When a different police officer approaches with a drawn handgun to rescue his colleague on the ground, the protester turns to him and strikes his trigger hand with a pipe. Instantly, the officer fires on the man at point-blank range. The protester falls, and is not treated for several minutes as the police watch for attacks, the video shows.
The Hong Kong police commissioner, Stephen Lo, said the officer who fired on Mr. Tsang had acted in a “legal and reasonable” manner, having given a verbal warning before opening fire. The officer had been assaulted at close quarters, Mr. Lo said, and had no other choice but to shoot. “The range was not determined by the police officer, but by the perpetrator,” he said.

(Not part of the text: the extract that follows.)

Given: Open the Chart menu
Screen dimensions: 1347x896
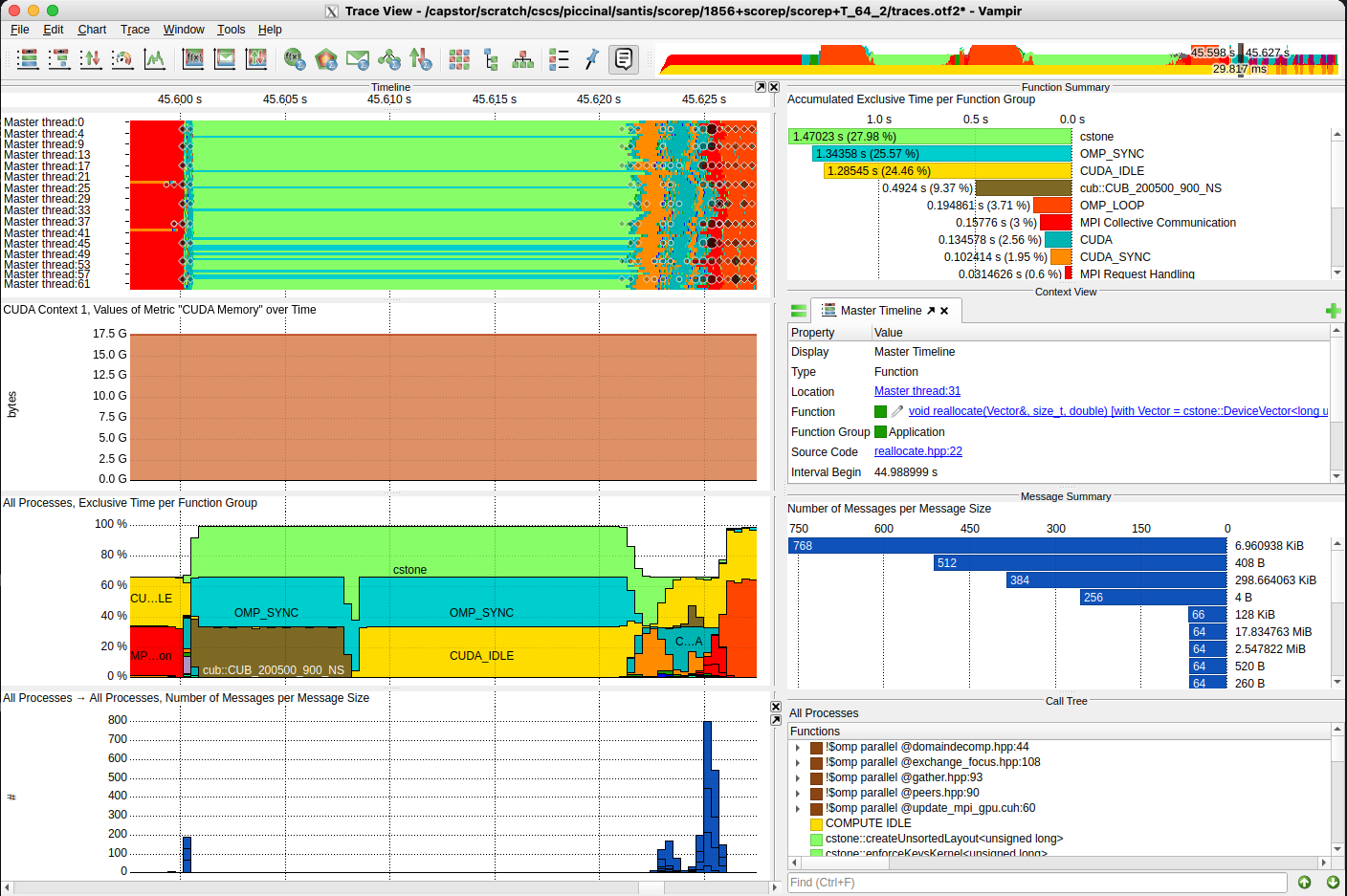Looking at the screenshot, I should click(x=92, y=30).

Mr. Lo added that the police had arrested Mr. Tsang, but had not yet decided whether to press charges. On Wednesday morning, the principal and vice principal of the Ho Chuen Yiu public secondary school said that Mr. Tsang would not be punished and would keep his place in the school.
Some supporters of the police and Hong Kong’s pro-Beijing political elites urged the school to take a harder line.

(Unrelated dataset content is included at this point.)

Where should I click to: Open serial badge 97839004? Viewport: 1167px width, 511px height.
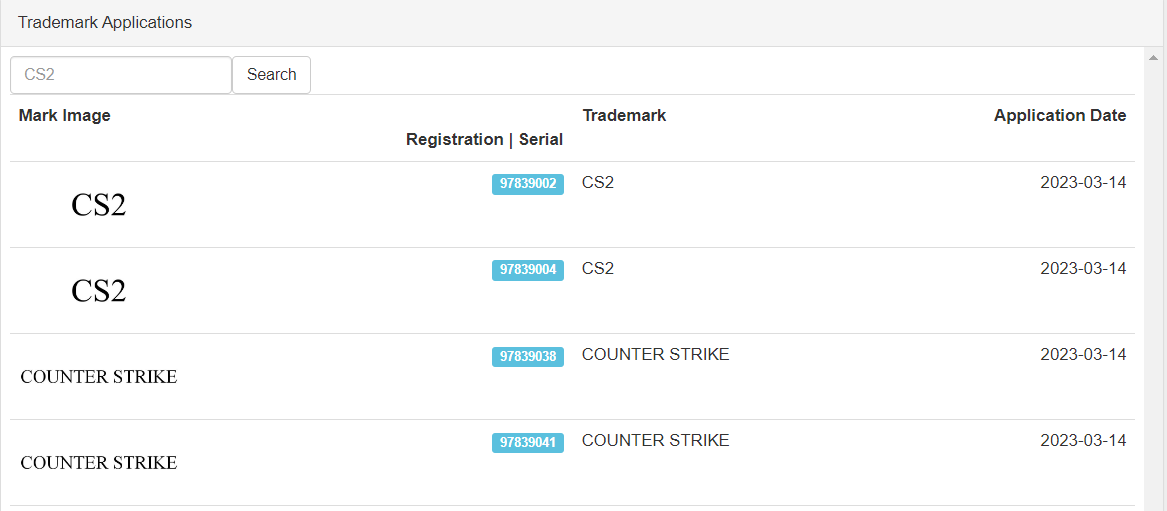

“Could you not directly denounce his wrongdoing,” Leung Chun-ying, a former Hong Kong chief executive, wrote on his Facebook page on Wednesday. Before being shot, Mr. Leung wrote, Mr. Tsang had “beat the police on the streets in full gear along with other rioters.”
Joseph Cheng, a retired professor of political science at the City University of Hong Kong, said the shooting could turn Mr. Tsang into a powerful symbol for activists on either side of the protests.
In less than 24 hours after the shooting, Mr. Tsang was being hailed as a hero and derided as a thug.